> **Las tareas**:
• 1. Vuelve a escribir, sin ningún cambio, el pasaje del texto sobre el Museo del Souvenir de Mallorca que empieza con las palabras "Rafael Moneo amplió" y termina con "es nada nuevo.".
• 2. Escribe lo que sigue en el texto sobre el Museo del Souvenir de Mallorca, a partir del punto en que se interrumpe.

El Museo del Souvenir de Mallorca, desbordado

El Museo del Souvenir de Mallorca, desbordado

El Museo del Souvenir de Mallorca, inaugurado el pasado verano en las páginas de este periódico, se ha quedado pequeño. Apenas terminado el recorrido por sus salas, se descubrió que había muchos más horrores que incorporar y preservar para las futuras generaciones. Una labor impagable e imprescindible, como lo han sido otras iniciativas de las autoridades de las islas y del Estado.

Veamos algunos ejemplos. Maria Antònia Munar proyectó un museo marítimo submarino. Es cierto que nunca se materializó, pero el simple abono del anteproyecto ya prueba el interés, palabra polisémica, de la política costitxera por la cultura. Lo de Jaume Matas y la ópera de Santiago Calatrava no era exactamente un museo, pero los millones gastados también prueban que la expresión artística en forma de ópera da mucho de sí, y de nuevo la expresión –acción de exprimir– tiene varias lecturas.

Rafael Moneo amplió las salas del Prado. Los sucesivos ministros de Cultura han pagado millonadas para que los cuadros de la colección del barón y la baronesa Thyssen se vean en Madrid, aunque pagamos todos. Lo de Isabel Díaz Ayuso de «Madrid es España dentro de España. ¿Qué es Madrid si no es España?», no es nada nuevo.

> **Datos proporcionados**:
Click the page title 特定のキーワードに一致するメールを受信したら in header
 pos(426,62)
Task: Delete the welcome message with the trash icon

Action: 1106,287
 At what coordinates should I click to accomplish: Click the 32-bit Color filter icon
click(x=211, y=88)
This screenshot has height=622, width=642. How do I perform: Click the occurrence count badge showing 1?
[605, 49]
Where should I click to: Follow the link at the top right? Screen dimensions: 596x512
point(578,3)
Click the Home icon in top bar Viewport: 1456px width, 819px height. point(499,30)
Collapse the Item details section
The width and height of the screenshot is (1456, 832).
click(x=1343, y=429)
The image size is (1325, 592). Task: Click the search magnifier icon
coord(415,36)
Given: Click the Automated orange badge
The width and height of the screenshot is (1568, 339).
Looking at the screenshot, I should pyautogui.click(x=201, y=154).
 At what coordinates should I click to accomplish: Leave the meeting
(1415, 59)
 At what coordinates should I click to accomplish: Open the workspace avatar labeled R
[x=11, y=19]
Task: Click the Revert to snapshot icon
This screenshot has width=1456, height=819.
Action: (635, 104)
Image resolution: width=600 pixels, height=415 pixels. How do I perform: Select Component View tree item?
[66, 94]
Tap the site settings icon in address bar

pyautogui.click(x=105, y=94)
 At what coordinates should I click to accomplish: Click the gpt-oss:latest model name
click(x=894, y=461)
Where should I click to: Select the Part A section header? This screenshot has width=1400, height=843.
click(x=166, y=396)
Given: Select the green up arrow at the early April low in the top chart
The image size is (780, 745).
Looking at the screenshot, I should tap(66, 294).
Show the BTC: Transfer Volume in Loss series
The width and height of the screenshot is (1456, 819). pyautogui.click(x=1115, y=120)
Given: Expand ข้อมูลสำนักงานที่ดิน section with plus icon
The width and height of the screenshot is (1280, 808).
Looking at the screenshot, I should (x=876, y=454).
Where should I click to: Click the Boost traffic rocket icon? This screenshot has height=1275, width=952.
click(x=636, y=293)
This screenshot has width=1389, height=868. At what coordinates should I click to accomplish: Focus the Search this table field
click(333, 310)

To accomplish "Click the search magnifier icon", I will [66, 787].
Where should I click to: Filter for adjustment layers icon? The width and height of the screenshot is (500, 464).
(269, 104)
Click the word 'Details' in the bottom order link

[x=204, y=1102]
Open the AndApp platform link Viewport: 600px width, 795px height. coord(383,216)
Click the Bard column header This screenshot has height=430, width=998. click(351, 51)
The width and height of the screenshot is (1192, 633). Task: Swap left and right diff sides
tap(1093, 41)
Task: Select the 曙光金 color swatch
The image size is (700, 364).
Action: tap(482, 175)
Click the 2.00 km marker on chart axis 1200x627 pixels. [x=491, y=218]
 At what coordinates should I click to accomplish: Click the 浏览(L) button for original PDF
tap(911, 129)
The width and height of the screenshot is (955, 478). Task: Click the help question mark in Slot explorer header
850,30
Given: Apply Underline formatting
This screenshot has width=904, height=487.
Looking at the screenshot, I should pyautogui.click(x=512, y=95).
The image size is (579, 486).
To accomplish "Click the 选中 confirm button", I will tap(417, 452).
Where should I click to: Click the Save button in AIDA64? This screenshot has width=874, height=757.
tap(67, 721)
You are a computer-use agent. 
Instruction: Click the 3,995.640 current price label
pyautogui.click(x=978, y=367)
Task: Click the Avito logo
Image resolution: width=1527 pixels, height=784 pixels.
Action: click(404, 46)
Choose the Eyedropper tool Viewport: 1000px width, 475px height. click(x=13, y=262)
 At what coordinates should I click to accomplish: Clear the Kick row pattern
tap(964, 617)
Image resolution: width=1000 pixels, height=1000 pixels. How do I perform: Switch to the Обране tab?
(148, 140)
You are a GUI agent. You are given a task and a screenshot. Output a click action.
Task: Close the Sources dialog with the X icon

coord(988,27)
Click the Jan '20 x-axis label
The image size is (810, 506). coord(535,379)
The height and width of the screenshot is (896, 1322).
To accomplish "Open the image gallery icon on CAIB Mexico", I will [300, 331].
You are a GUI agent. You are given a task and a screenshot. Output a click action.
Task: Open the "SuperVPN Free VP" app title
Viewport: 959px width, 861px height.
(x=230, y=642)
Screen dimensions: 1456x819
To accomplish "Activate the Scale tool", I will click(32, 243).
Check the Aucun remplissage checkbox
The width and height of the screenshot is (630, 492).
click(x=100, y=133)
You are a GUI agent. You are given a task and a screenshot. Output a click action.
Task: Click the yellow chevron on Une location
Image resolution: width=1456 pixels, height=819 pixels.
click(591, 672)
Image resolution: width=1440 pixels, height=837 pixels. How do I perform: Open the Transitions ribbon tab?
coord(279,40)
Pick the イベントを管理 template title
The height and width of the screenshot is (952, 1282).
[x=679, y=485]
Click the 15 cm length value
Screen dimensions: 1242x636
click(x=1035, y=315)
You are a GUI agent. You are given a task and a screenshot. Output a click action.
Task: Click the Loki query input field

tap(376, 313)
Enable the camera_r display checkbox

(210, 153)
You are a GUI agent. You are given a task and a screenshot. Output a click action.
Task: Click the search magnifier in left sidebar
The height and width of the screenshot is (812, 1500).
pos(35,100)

> **Respuestas por tarea**:
• 1.
Rafael Moneo amplió las salas del Prado. Los sucesivos ministros de Cultura han pagado millonadas para que los cuadros de la colección del barón y la baronesa Thyssen se vean en Madrid, aunque pagamos todos. Lo de Isabel Díaz Ayuso de «Madrid es España dentro de España. ¿Qué es Madrid si no es España?», no es nada nuevo.

• 2.
Las instituciones y los partidos políticos isleños se sumaron con entusiasmo a la creación del Museu del Baluard de Pere Serra. Es cierto que, extraña y sorprendentemente, nunca han mostrado el mismo interés por el Museu de Mallorca. Sin embargo, con tan destacados antecedentes, nadie podrá rechazar la imprescindible ampliación de este humilde guardián y conservador de las esencias del turismo de la isla.

En la visita del verano pasado, encontramos salas abarrotadas con platos dedicados a la catedral, a las cuevas del Drach, a la Cartoixa de Valldemossa… para que nuestros visitantes guardaran un recuerdo inolvidable en la entrada de su casa de Liverpool, en la cocina o en el trastero. También descubrimos termómetros que un día marcaron treinta y dos grados centígrados en una playa de Mallorca y al siguiente apenas superaron el cero en Malmoe. Descubrimos que el amor por Chopin y sus dos meses en la Cartoixa puede manifestarse sin contar con un piano Pleyel. Bastan diez centímetros de madera de olivo para que suene una polonesa de Fryderyk. Al músico le hemos perdonado las ofensas de su amante George Sand, aunque las múltiples traducciones de Un invierno en Mallorca también se usan como recuerdo de la isla.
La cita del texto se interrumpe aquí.